I Primal Scream convincono e si lasciano incantare dal pubblico romano al Viteculture Festival
Il rock può stupire o coinvolgere, caricare o far emozionare come soltanto poche altre espressioni artistiche, ma ha anche il potere di rendere una serata completamente diversa da come era stata inizialmente immaginata. E’ questo il caso del live romano dei Primal Scream, nell’ambito del Viteculture Festival all’Ex Dogana, che ha visto chiamati a raccolta fedelissimi fan del gruppo scozzese e soltanto pochi altri curiosi attirati dall’ importanza rivestita dalla band nell’ambito della scena rock britannica (soprattutto durante gli anni ‘90).
Un pubblico, dunque, in buona parte ben motivato e pronto a raccogliere l’appello di un Bobby Gillespie, ancora in splendida forma, di battere le mani seguendo il ritmo serrato e coinvolgente di “Moving on Up” (brano tratto dal loro album più famoso, “Screamedelica”, con il quale è iniziato il concerto). E se, non molto distante da qui, gli U2 rinnovano il loro mito anche attraverso tutte le meraviglie che la tecnologia ha messo giustamente a servizio del rock, sul palco dell’Ex Dogana i Primal Scream si affidano soltanto alle classiche armi del mestiere: energia, sensualità, sudore e coinvolgimento reciproco.

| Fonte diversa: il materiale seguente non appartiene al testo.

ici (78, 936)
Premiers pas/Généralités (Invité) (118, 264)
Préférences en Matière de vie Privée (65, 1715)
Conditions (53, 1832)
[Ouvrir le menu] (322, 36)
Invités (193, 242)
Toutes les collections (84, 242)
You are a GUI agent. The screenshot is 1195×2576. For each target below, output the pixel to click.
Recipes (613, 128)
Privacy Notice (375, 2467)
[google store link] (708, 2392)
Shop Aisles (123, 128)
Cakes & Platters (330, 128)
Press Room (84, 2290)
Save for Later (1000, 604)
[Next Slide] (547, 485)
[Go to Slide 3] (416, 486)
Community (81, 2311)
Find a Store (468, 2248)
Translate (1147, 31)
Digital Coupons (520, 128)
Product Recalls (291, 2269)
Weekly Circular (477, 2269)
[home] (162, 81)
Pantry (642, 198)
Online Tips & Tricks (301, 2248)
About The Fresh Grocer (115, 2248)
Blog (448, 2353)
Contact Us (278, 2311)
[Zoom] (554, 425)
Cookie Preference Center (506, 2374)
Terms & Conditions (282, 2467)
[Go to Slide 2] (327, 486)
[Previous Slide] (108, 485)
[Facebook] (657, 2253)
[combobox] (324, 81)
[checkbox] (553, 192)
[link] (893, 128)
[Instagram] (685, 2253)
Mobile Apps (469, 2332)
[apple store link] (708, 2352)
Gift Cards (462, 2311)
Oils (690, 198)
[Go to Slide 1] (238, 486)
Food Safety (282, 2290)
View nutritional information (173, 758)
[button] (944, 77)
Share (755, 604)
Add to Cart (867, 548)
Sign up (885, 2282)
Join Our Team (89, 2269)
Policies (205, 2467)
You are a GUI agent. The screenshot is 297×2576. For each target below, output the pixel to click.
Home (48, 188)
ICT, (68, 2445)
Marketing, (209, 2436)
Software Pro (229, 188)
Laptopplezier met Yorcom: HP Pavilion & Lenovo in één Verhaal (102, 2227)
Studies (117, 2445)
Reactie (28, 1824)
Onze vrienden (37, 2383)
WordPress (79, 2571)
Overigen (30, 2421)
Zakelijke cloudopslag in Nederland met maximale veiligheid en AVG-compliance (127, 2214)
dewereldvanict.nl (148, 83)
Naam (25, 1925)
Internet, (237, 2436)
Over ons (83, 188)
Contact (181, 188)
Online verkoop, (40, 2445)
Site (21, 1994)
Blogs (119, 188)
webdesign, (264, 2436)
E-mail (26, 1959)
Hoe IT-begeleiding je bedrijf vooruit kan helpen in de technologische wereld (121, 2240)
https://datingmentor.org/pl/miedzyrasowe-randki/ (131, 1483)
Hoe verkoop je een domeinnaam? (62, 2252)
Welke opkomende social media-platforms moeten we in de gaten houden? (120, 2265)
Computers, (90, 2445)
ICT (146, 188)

Un messaggio ben recepito dai presenti che si lasciano trasportare anche dalle più psichedeliche vibrazioni del successivo brano in scaletta, “Slip Inside This House” (una cover ben elaborata dei fantastici 13th Floor Elevators). Tanto per ribadire che i Primal Scream si muovono nel solco della tradizione rock con vaghe reminescenze blues (Mick Jagger e soci sono sicuramente un faro per loro), ma hanno da sempre saputo inserire elementi diversi (elettronica, psichedelia, dance, post punk, soul) nella loro musica, diventando, soprattutto con “Screamedelica” del 1991, una band capace di creare un sound innovativo e sfaccettato. E per fare ciò anche sul palco romano Gillespie si avvale del contributo di validi collaboratori come l’ottimo Andrew Innes alla chitarra, Martin Duffy alle tastiere, Darrin Mooney alla batteria e la puntuale Simone Butler al basso, tutti impegnati nel rendere al meglio un repertorio che trascura abbastanza il recente, controverso album “Chaosmosis” e si concentra maggiormente su una selezione di brani importanti e molto coinvolgenti che appartengono, soprattutto, ad un glorioso passato.
Ed è proprio uno di questi, il famosissimo “Loaded”, che scatena definitivamente il pubblico, unito e semplicemente splendido nell’improvvisare un efficace ed interminabile coro che sorprende e carica ulteriormente Bobby e gli altri musicisti sul palco (felici di avvalersi di questa insperata e preziosa collaborazione). Via così, dunque, verso il gran finale che contempla “Rocks” (tratta da “Give Out but Don’t Give Up”) e, naturalmente, due bis conclusi dalla splendida “Come Together” (ancora da “Screamedelica”).